Dataset entries:

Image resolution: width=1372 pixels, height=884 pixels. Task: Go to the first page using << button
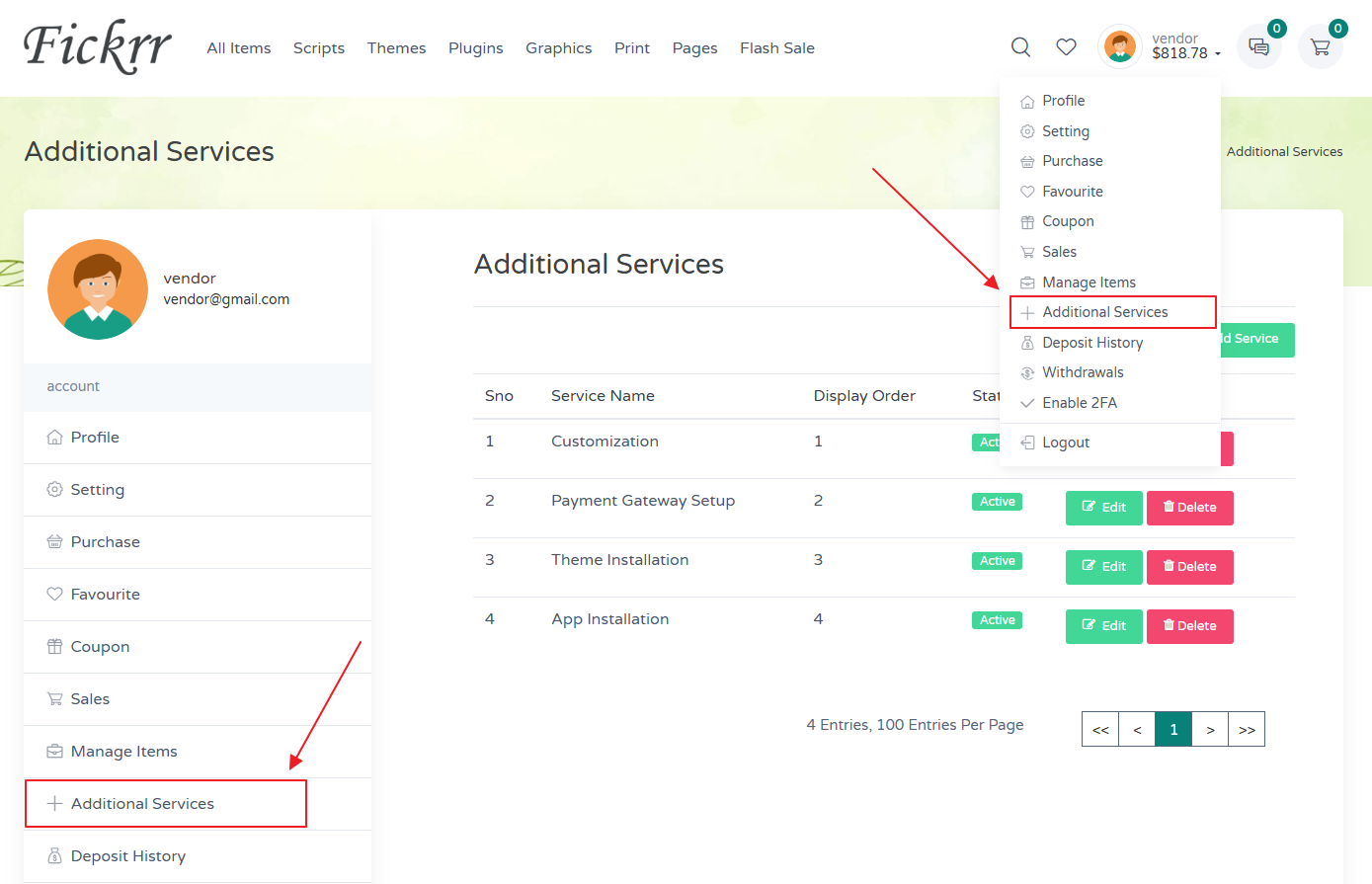1100,730
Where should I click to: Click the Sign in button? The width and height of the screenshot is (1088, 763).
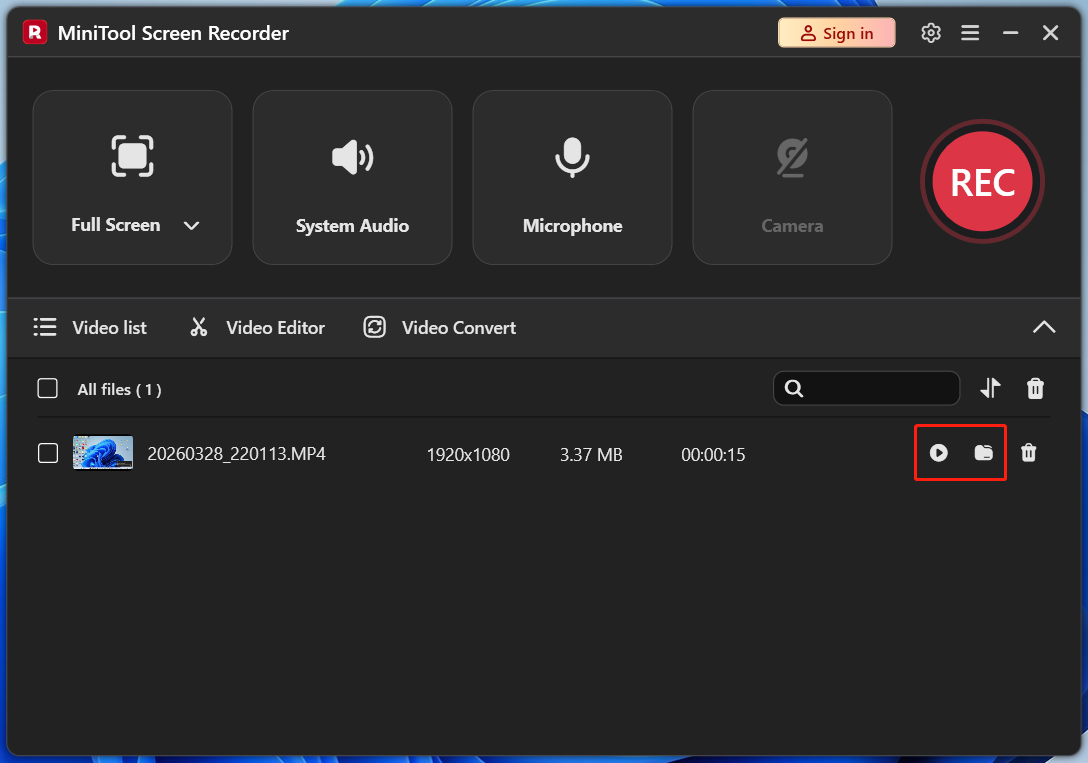click(836, 32)
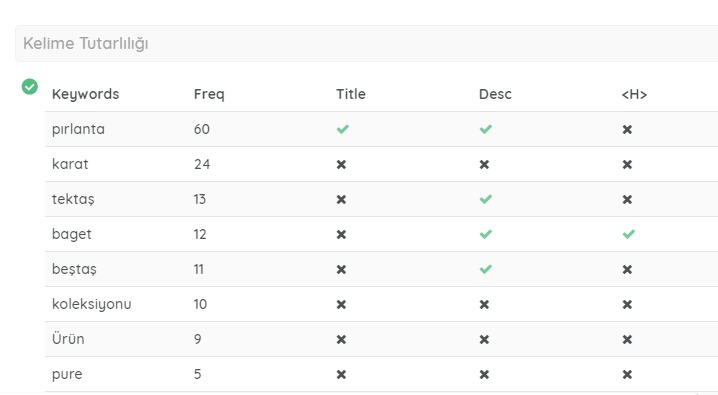
Task: Click the Desc checkmark for tektaş
Action: point(485,199)
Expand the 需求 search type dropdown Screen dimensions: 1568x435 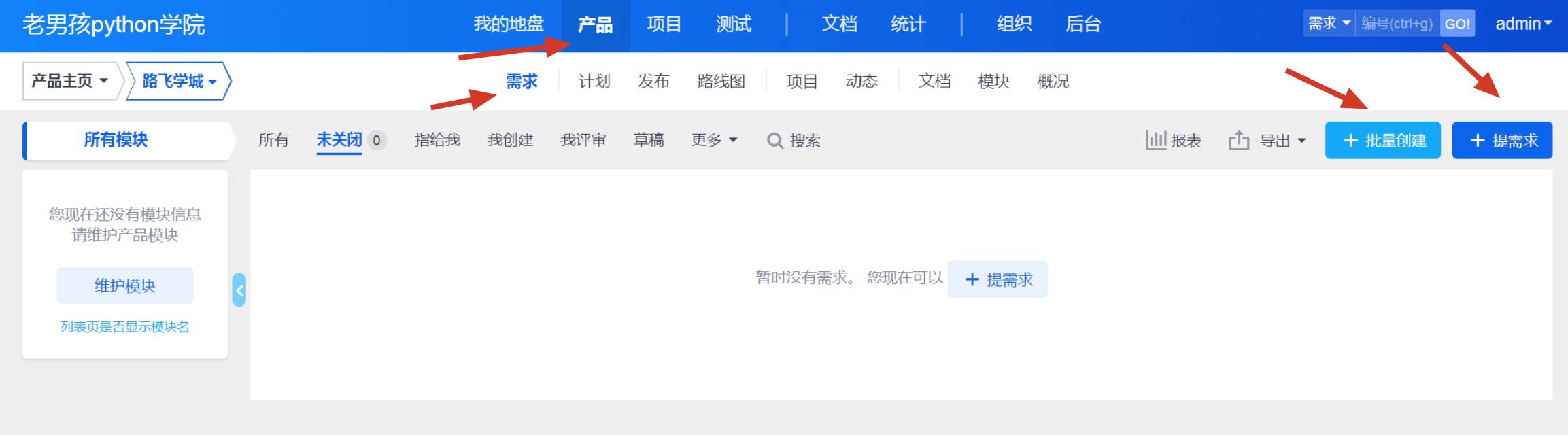pyautogui.click(x=1329, y=24)
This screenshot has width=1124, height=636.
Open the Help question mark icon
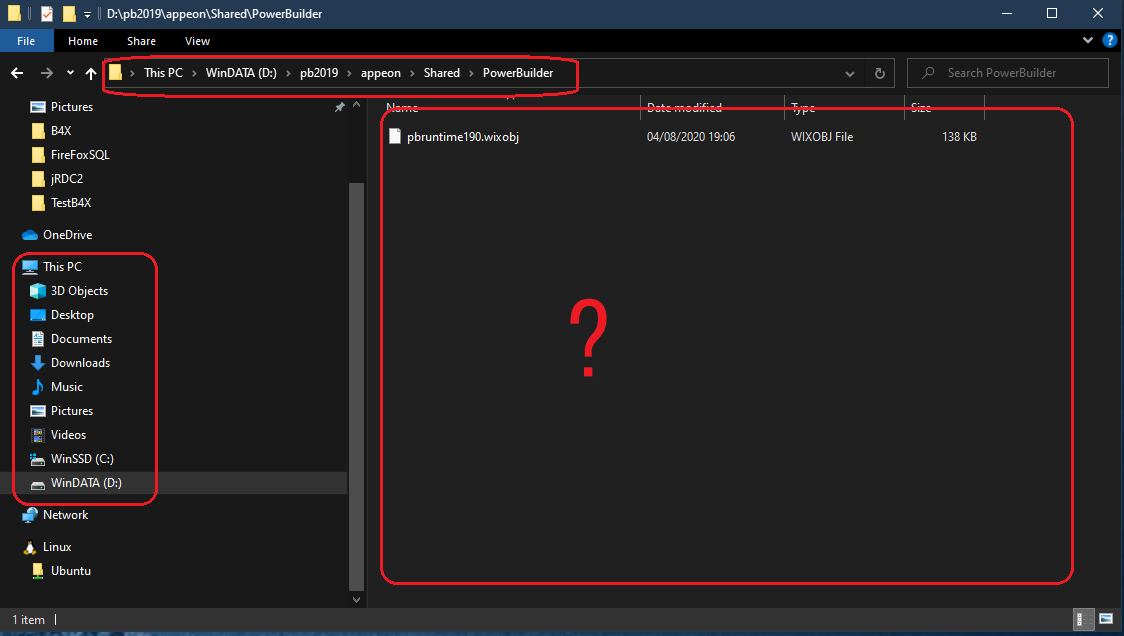1109,41
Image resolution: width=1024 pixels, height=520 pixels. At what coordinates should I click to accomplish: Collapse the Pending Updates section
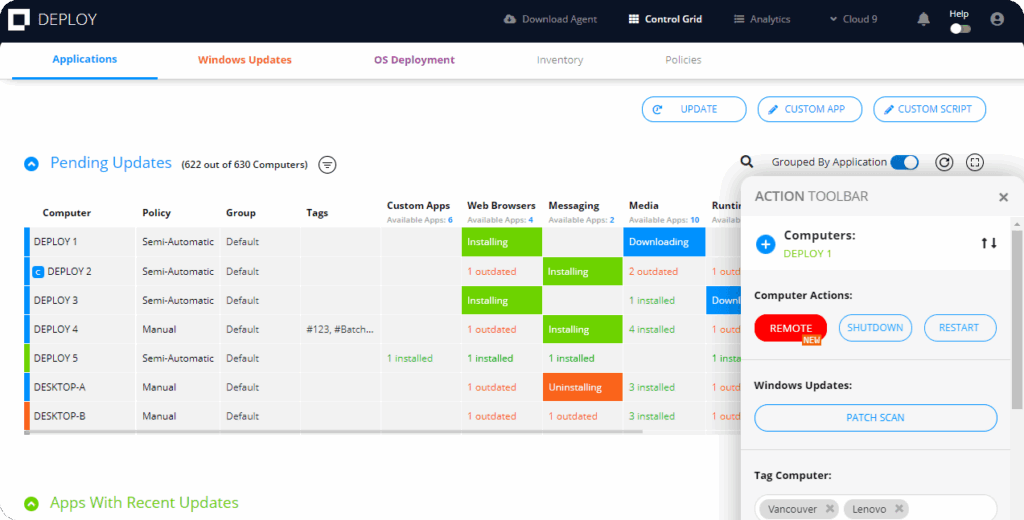pyautogui.click(x=32, y=164)
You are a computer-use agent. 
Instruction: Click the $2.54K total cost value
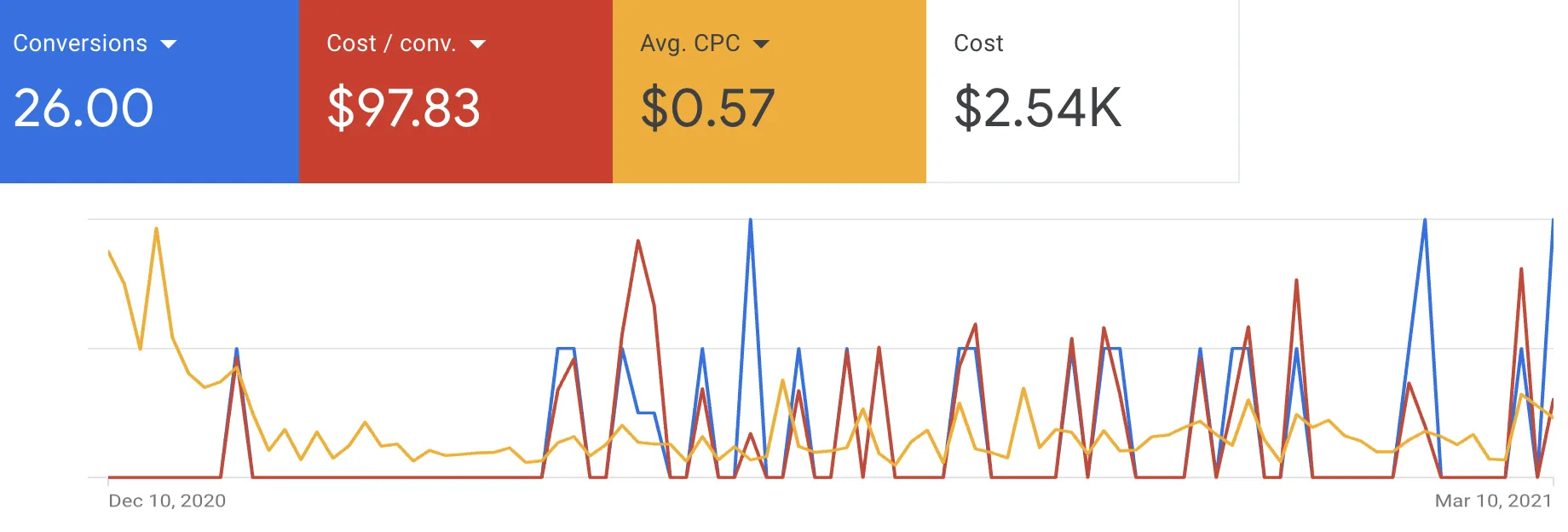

TASK DESCRIPTION -
Copy exactly, with no pictures, the lines from the line containing "You are a computer-use agent." through the last line of the records above.

ANSWER SPACE -
You are a computer-use agent. 
Instruction: Click the $2.54K total cost value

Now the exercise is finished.